Joss Whedon was attached to write and direct an adaptation of Wonder Woman, but the fell apart in February 2007, which worked out because A) he got to do The Avengers, and B) it sounds like his Wonder Woman story was terrible. In a recent interview, Whedon says that his take on the character would have the Amazonian princess be a naive globetrotter who is overwhelmed by man’s inhumanity to man, but thanks to love-interest Steve Trevor, she learns how to deal with it. I understand Whedon didn’t want to make Flying Buffy, but I’m a little disappointed that a guy who knows how to write strong female characters would plot a script where the female lead can’t find her way without a man telling her to basically grow-up.
Hit the jump for what Whedon had to say about his Wonder Woman movie.

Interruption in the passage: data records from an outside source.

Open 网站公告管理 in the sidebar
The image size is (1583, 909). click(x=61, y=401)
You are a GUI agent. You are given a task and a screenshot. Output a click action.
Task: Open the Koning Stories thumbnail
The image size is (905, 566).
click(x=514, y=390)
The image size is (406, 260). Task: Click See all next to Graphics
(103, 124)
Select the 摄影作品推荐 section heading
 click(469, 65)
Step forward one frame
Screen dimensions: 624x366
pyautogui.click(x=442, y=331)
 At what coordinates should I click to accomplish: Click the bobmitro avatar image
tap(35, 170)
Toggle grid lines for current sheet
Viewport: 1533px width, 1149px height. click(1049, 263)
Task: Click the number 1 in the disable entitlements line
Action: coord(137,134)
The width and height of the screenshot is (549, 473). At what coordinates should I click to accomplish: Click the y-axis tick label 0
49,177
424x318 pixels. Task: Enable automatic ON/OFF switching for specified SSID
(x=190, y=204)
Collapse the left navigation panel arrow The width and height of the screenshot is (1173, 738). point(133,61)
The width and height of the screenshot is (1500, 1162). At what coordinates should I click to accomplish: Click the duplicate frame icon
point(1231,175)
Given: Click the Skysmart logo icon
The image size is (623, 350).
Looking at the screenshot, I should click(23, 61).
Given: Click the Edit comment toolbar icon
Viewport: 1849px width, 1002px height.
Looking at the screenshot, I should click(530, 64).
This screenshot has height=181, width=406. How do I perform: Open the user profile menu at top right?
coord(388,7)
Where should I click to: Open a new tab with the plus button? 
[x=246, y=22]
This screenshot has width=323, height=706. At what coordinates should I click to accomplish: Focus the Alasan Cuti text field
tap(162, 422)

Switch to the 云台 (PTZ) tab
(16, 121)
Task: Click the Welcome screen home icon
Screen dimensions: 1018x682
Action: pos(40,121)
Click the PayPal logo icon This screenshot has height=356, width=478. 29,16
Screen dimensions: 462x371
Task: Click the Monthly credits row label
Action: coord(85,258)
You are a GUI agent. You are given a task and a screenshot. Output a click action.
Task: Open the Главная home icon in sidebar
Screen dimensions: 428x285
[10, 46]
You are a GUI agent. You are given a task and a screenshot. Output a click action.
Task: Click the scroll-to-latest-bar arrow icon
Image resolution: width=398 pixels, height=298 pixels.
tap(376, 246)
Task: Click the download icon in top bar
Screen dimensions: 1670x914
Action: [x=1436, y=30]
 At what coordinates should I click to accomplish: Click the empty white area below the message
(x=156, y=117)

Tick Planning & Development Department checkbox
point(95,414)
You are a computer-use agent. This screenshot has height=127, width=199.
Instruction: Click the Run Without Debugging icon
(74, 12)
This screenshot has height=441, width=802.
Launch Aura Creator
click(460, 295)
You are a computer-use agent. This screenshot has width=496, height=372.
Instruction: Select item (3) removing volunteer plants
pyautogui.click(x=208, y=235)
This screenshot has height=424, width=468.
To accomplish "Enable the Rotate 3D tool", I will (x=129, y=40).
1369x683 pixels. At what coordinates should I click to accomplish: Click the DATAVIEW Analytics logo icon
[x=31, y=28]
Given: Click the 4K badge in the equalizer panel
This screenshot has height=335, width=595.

She was a little bit like Angelina Jolie [laughs]. She sort of traveled the world. She was very powerful and very naïve about people, and the fact that she was a goddess was how I eventually found my in to her humanity and vulnerability, because she would look at us and the way we kill each other and the way we let people starve and the way the world is run and she’d just be like, None of this makes sense to me. I can’t cope with it, I can’t understand, people are insane. And ultimately her romance with Steve was about him getting her to see what it’s like not to be a goddess, what it’s like when you are weak, when you do have all these forces controlling you and there’s nothing you can do about it. That was the sort of central concept of the thing. Him teaching her humanity and her saying, OK, great, but we can still do better.
So the plot is basically Buffy telling Dawn again, “The hardest thing in this world, is to live in it,” but Buffy is now a man and Dawn is a hapless superhero.